The Canadian Securities Administrators (“CSA”) published, on July 15, 2011, proposed amendments to NI 41 101, General Prospectus Requirements and Companion Policy 41 101CP to NI 41 101 together with other miscellaneous amendments to related instruments. The 90 day comment period expires October 15, 2011.
One of the proposals is to further extend the requirement to file a non issuer “submission to the jurisdiction, and appointment of an agent for service” form to all foreign experts including qualified persons. It should be noted that these persons are already liable under the CSA statutory liability regime for misrepresentations in the prospectus that are derived from the report, opinion or statement.
The proposed amendments to submit to the jurisdiction would also apply to all foreign directors of an issuer.
While the submission to jurisdiction by a QP may have some appeal to some parties because it would mean that a plaintiff wishing to sue a QP would not have to sue the QP in a foreign jurisdiction but could sue in Canada. This situation where a QP has been sued is rare and for that reason alone this proposal may be difficult to justify.
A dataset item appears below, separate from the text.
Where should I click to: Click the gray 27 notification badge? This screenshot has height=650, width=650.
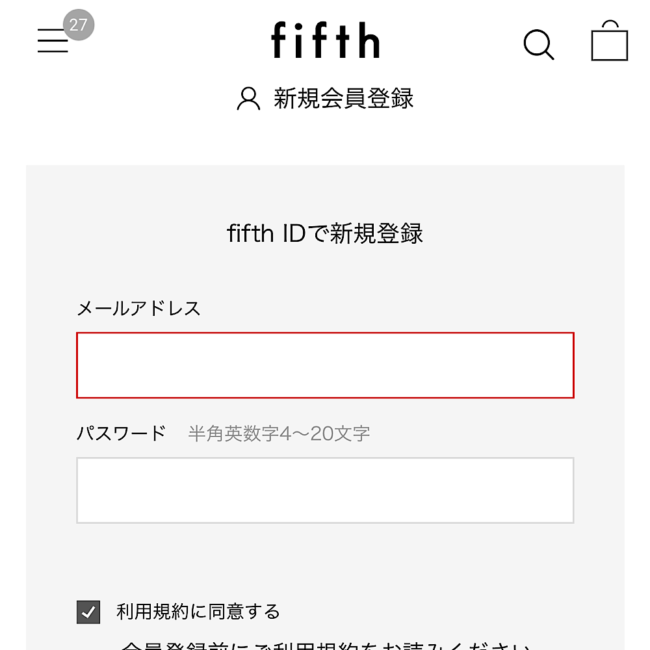click(79, 25)
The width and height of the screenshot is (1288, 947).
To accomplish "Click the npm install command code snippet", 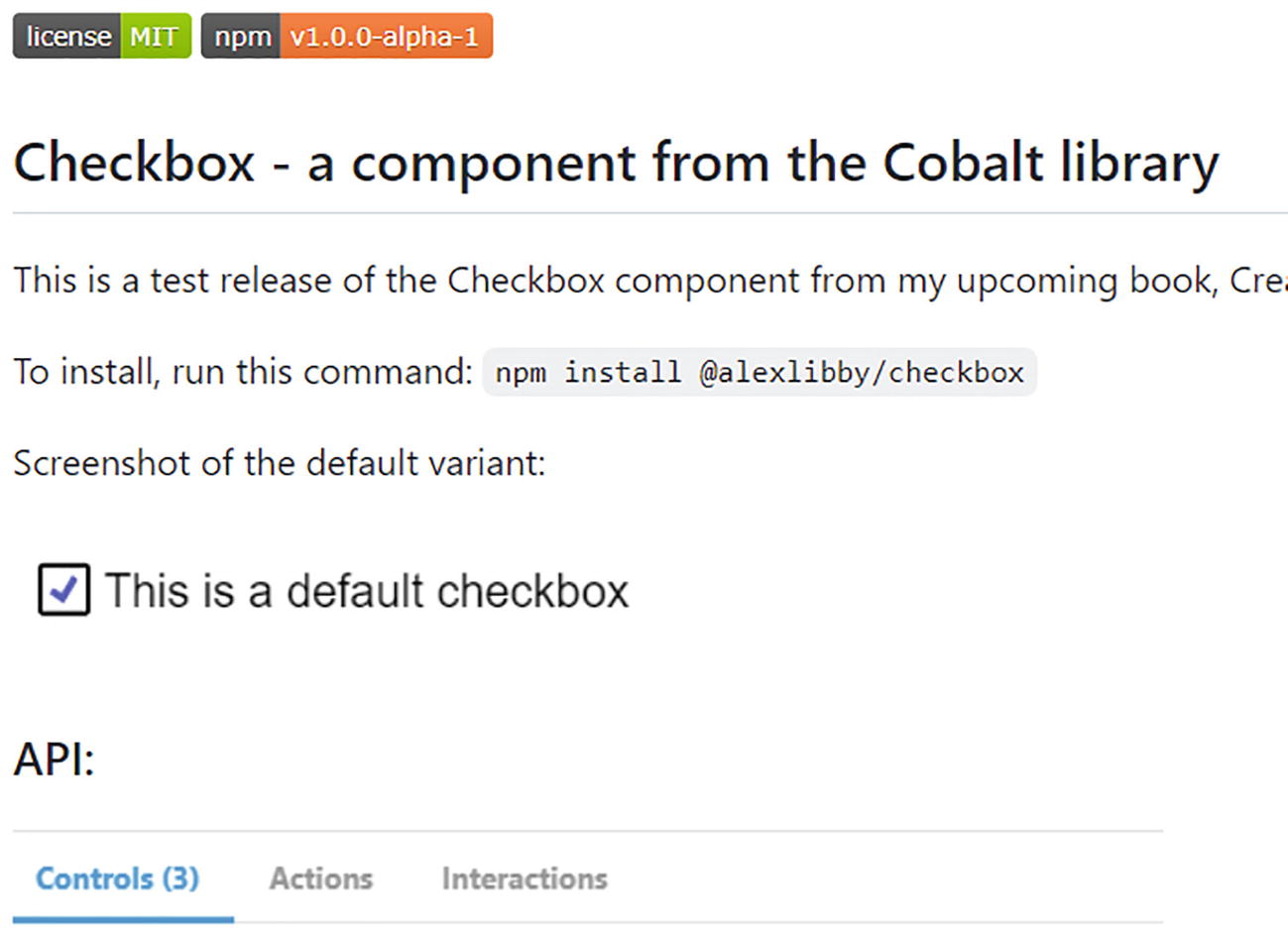I will tap(759, 372).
At present only the issuer, directors and officers who sign the prospectus on behalf of the issuer, the underwriters and some individuals named in part 5 of NI 41‐101 must file a submission to jurisdiction and this proposal is a significant expansion of the current requirements.
The question is posed by CSA is whether or not it would be appropriate to extend the requirement to file a non issuer “submission to the jurisdiction and appointment of agent for service” form to foreign experts who have consented to the disclosure in a prospectus of information.
The question has also been posed whether or not this would pose any significant practical or financial burden on these experts or issuers.
There is already existing liability under the legislative framework and to propose a consent to submission to jurisdiction provision it would appear to be unnecessary other than perhaps expediting dealing with matters where a problem has arisen.
As an example, if the QP was part of a company then the company may be required to register in British Columbia, conceivably on the basis that it is carrying on business in British Columbia even though the only connection to British Columbia would be the report. If there is a requirement to register in British Columbia, particularly in the case of a consulting company, it would then be obligated to file annual reports, potentially file tax returns and comply with other reporting requirements under the various Business Corporations Acts applicable, potentially in case of most issuers, other jurisdictions in Canada as well as British Columbia. It is not clear whether a QP would submit to one jurisdiction or all 13 in Canada and if more than one jurisdiction, the compliance costs could be excessive to say the least.
There is also the risk that if a QP is submitted to the jurisdiction that they would then become obligated to register under the Professional Engineers and Geoscientists Act of British Columbia or similar statutes in other jurisdictions and this would impose additional regulatory requirements on foreign QPs. This appears to be an extension of extra territorial jurisdiction and this would likely not be well received by foreign QPs.
There are already problems that have arisen in that some well respected consulting firms will simply not prepare reports under NI 43 101 because of the liability concerns and to impose these conditions on foreign QPs who would otherwise be considered competent to prepare reports, particularly on foreign properties, would be counterproductive. This may well lead to situations where foreign professional associations which tend to be governed by statute rather than being purely self regulatory in nature, would impose conditions on Canadian geologists and engineers operating in their countries and that would be extremely detrimental to not just the Canadian mining industry but to all Canadian consultants operating in foreign countries.
The proposal of this nature would likely close the door to many foreign competent and respected QPs and open the door to other QPs who may not share those same values and this could lead to the reduction in the effectiveness and efficiency of the original intentions of NI 43 101.
There appears to be nothing to be gained from a practical perspective to such a proposal and much to be lost. It is already difficult enough to obtain the services of QPs to prepare reports and a proposal such as this would only exacerbate the situation with the net result that there would be fewer QPs prepared to get involved in the preparation of the technical reports and it is difficult to see what would be gained by such a proposal.